As of late May, the latest count in the drive to unionize Starbucks is 79 stores where the union won the election and only nine where they lost it. Now, at one of those nine locations, at Camp Road in Hamburg, NY, a regional director of the National Labor Relations Board, has recommended that Starbucks be ordered to bargain with the union, citing a blizzard of labor law violations by the company to intimidate workers at the store to vote no. Among those violations cited was the firing of pro-union workers, disciplining and spying on others, and closing stores and changing work policies where they feared the union was winning. The NLRB official, Linda Leslie, made the rare request that the company be compelled to bargain rather than simply recommending a new election.
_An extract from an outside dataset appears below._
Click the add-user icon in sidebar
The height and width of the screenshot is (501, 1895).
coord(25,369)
It is an indication of the extent of illegal tactics Starbucks used and the lack of confidence that it will refrain from doing it again.
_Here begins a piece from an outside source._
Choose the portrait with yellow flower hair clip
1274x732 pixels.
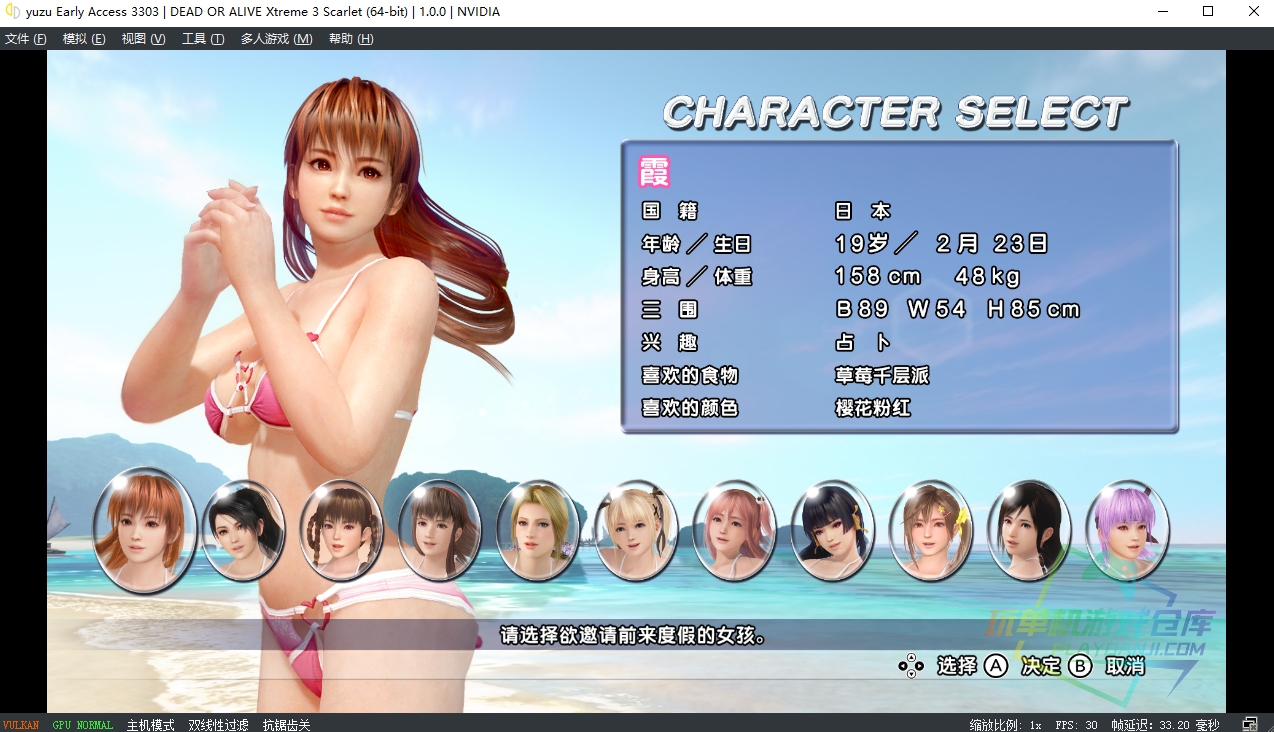930,530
The Eastern Atlantic States Regional Council of Carpenters is betting on the jobs that will be created by the transition to renewable energy. In February, they purchased a diving school near Philadelphia, where their members – carpenters, millwrights, and piledrivers – are scheduled for training to work underwater doing welding and other skills needed for the construction of offshore wind turbines. The union is anticipating the creation of millions of high-paying union jobs that will be added to the economy by the deployment of clean energy facilities to confront climate change.
Staff members of the U.S. House of Representatives are one step closer to gaining union representation after the house, on a party-line vote with Republicans voting no, approved the measure to grant them the right to unionize. The Senate does not have to approve the measure.
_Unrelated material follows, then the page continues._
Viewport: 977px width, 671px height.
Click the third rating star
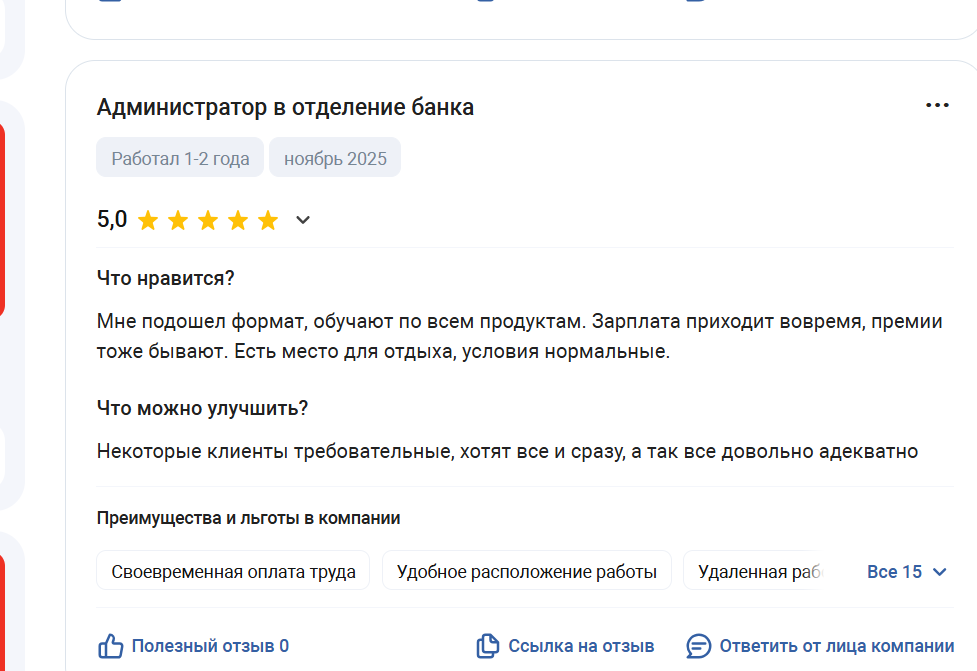(x=208, y=220)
In the space of a few weeks in May, two Verizon stores in Washington state have voted “yes” to unionizing. Responding in typical fashion, Verizon is spending big on a campaign to break theunion drive rather than negotiate with the union. Central to its strategy is the firing of union activists to intimidate workers. Verizon worker Jesse Mason was the first victim – he has been active in the organizing drive of his own and two other Verizon stores in the state.
More Perfect Union, 5/12
Another piece of this all-too-familiar picture is now taking place in Virginia where workers at Target stores are trying to unionize. In Christiansburg, Virginia, they have filed an NLRB petition for a union election. The company has responded with anti-union videos at compulsory meetings on company time and are expected to use delaying and stalling tactics, as they have at other Target stores, to prevent an election.
Earlier labor actions include 5,000 nurses with an independent union at Stanford and Packard Hospitals in Palo Alto, Cal., and 8,000 nurses on a one-day strike at Sutter Health facilities in northern California.
Who Gets the Bird, 4/24
As some 1100 workers walked out on strike May 9, CNH Industrial, which operates 13 manufacturing and engineering plants in the U.S., announced that it will cut off the workers’ health insurance as of May 11. It has also hired so-called “replacement workers” who were immediately ready to go even as the strike had barely commenced. Two unions represent the striking workers at three of the company facilities, UAW Local 807 in Burlington, Iowa, and UAW Local 180 in Racine, Wisc. CNH just recorded the most profitable year in its history. A major issue is two-tier wage system that sees workers hired after 2004 making $6-$8 less than those hired before 1996, with those hired between the two years making in-between.